BANDUNG, Globalindo.Net – Keberlangsungan dan pelayanan publik Perusahaan Umum Daerah (BUMD) Tirtawening Kota Bandung kini menjadi perhatian masyarakat. Pasalnya, masa penugasan Pelaksana Tugas (PLT) Direktur Utama perusahaan air minum terbesar di Kota Bandung ini, Tono Rusdiantono Hendroyono, sudah memasuki batas waktu yang diduga telah berakhir.

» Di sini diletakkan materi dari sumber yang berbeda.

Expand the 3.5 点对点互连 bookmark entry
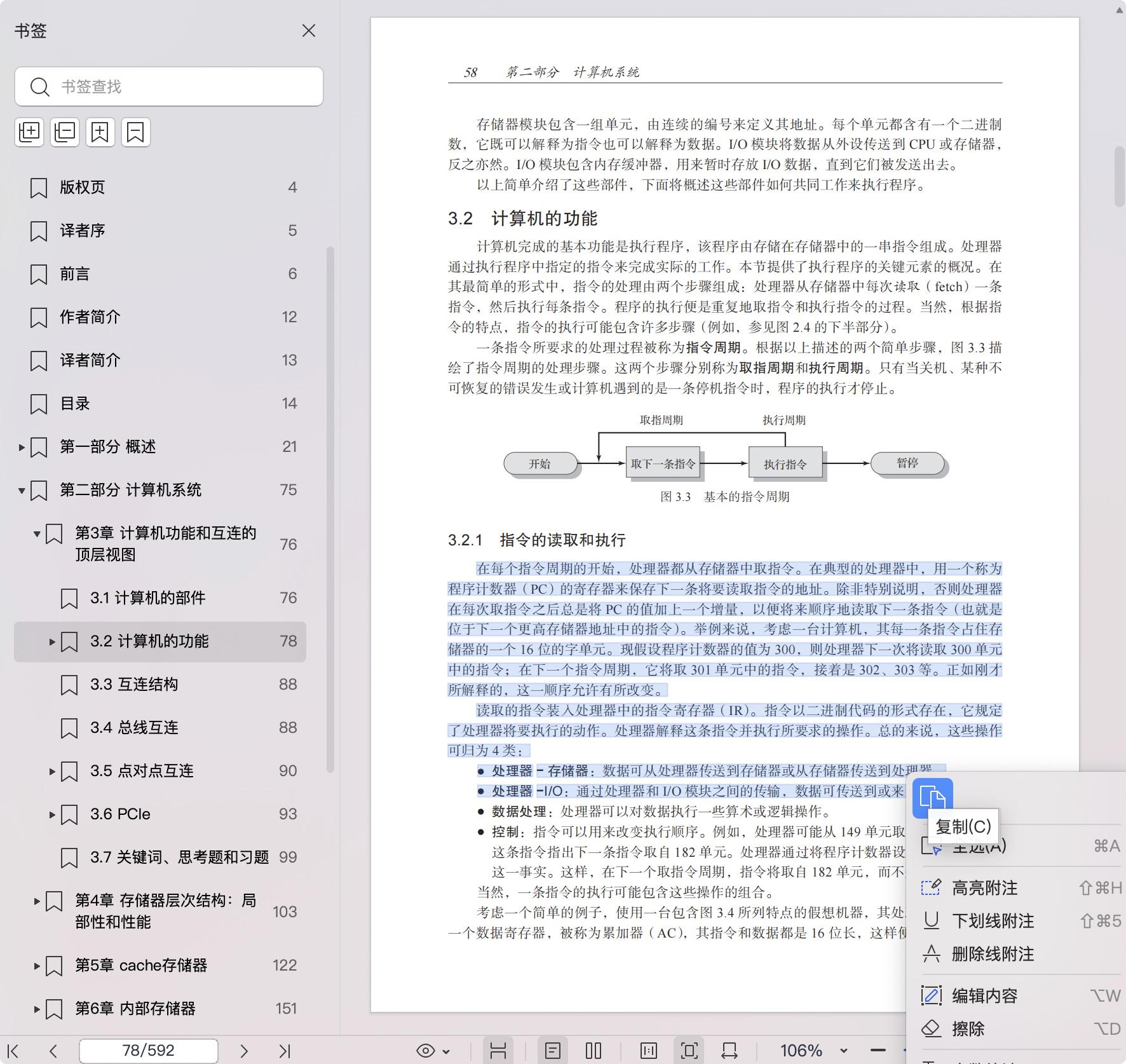The height and width of the screenshot is (1064, 1126). click(x=51, y=771)
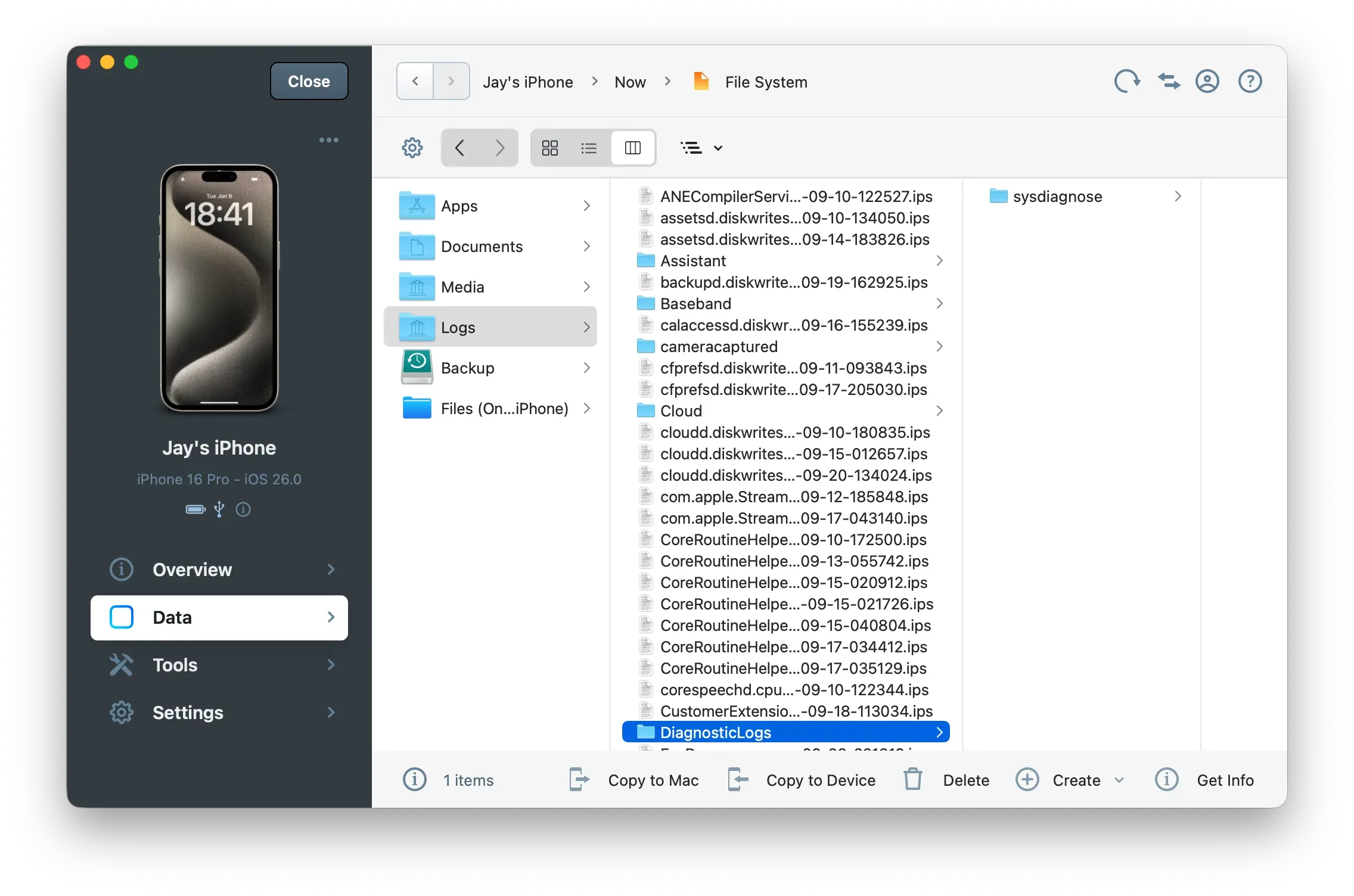
Task: Open the account icon at top right
Action: click(1207, 81)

Menurut informasi yang beredar, masa tugas Tono sebagai PLT Direksi sudah habis pada 17 November 2025. Meskipun demikian, hingga saat ini Pemerintah Kota Bandung melalui Badan Kepegawaian dan Pengembangan Sumber Daya Manusia (BKPSDM) tampaknya belum melakukan langkah konkret dalam proses pengisian jabatan definitif tersebut. Situasi ini memunculkan kekhawatiran di kalangan warga terkait kekosongan posisi penting di jajaran direksi perusahaan yang melayani sekitar 170 ribu pelanggan air bersih tersebut.

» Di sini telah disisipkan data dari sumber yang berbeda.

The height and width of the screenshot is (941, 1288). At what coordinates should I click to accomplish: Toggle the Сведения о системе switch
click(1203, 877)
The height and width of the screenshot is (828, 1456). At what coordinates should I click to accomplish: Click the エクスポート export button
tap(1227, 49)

Masyarakat pun mendesak agar Pemkot Bandung segera membuka proses open bidding atau seleksi terbuka untuk mengisi posisi direktur utama secara resmi. Mereka menilai bahwa ketidakpastian ini bisa berdampak negatif terhadap pelayanan publik, terutama dalam memastikan kontinuitas layanan air bersih yang selama ini sudah cukup baik namun membutuhkan peningkatan kualitas dan efisiensi.
Namun demikian, bahwa kekhawatiran warga mungkin sedikit berlebihan. Sebagai perusahaan milik daerah yang telah berpengalaman mengelola layanan vital ini selama bertahun-tahun, Perumda Tirtawening memiliki sistem manajemen yang matang dan andal. Dengan adanya Standard Operating Procedures (SOP), otomatisasi teknologi, serta delegasi yang efektif kepada tim manajemen operasional, perusahaan mampu menjalankan aktivitasnya secara mandiri tanpa terlalu bergantung pada individu tertentu.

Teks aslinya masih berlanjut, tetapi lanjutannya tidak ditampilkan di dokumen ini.